Faktör sayıları belirlendiğinde, bir sonraki aşama onların yorumlanmasıdır. Bu işlemde yardımcı olmak için, faktörler döndürülür (Pallant, 2007). Bu döndürme, altında yatan anlamın açıklanmasını değiştirmez. Fakat bu döndürme, patern yükleme yorumlarını daha kolay şekilde yapılmasını temsil etmektedir (Tabachnick ve Fidell, 2006). SPSS, kendiliğinden bu faktörleri adlandıramaz ve yorumlayamaz (Pallant, 2007).
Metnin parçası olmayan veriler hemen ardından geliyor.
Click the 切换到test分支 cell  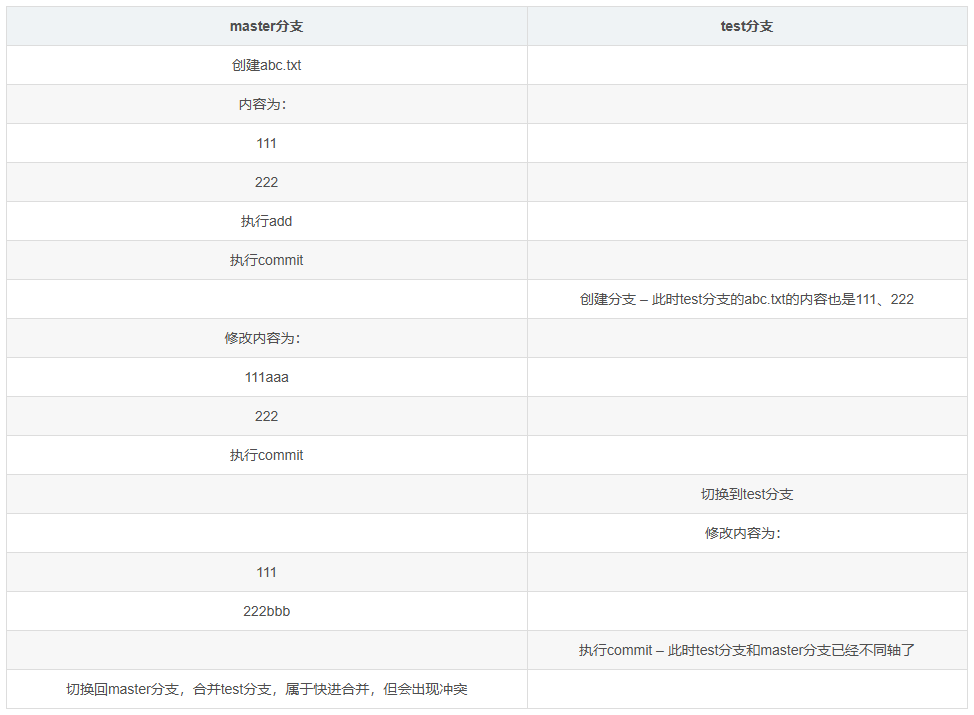746,494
Döndürme işleminde, ilişkisiz (orthogonal) ve ilişkili (oblique) olmak üzere iki yaklaşım vardır (Pallant, 2007; Tabachnick ve Fidell, 2007). İlişkisiz döndürme, yorumlanması ve raporlaması daha kolay olan çözümleri sonuçlandırır. Ancak, kullanılan boyutların birbirinden bağımsız olduğu varsayılır. İlişkili döndürme, faktörlerin birbirleriyle ilişkili olmasına müsaade edilir. Ancak, yorumlanması ve raporlanması daha zordur (Tabachnick ve Fidell, 2007). Uygulamada, iki yaklaşım (orthgonal ve oblique) sık sık aynı sonuçları üretmektedir. Özellikle, maddeler arasında ilişki şekli nettir (Pallant, 2007; Tabachnick ve Fidell, 2007). Birçok araştırmacı, ilişkisiz (orthogonal) ve ilişkili (oblique) döndürmelerinin her ikisini kullanıp, sonra daha net ve kolay olanları yorumlayıp rapor hazırlarlar. Bu iki temel döndürme yaklaşımları içinde, SPSS tarafından sağlanan farklı birçok döndürme teknikleri vardır (Orthogonal: Varimax, Quartimax, Equamax; Oblique: Direct Oblimin, Promax). Pallant (2007) ve Tabachnick & Fidell (2007) tarafından tavsiye edildiği gibi, mevcut akademik çalışmada, her bir tek faktör üzerine olan yüksek yüklemelere sahip olan değişken sayılarını azaltmayı amaçlayan ve çok yaygın olarak kullanılan Varimax yöntemi (ilişkisiz yaklaşım: orthogonal) kullanılmıştır. Bu amaçla, önerilen faydalı yükleme (loading) kurallar şunlardır (Comfrey, 1973): ±0,71: mükemmel, ±0,63: çok iyi, ±0,55: iyi, ±0,50: orta, ve ±0,32: zayıf. Bu çalışmada, 0,4 altında olan yüklemeler göz ardı edilmiştir. Bunun nedeni, yüksek yüklemeler, faktörün neye ölçüldüğünü daha net sağlamaktadır (Rees, 1996).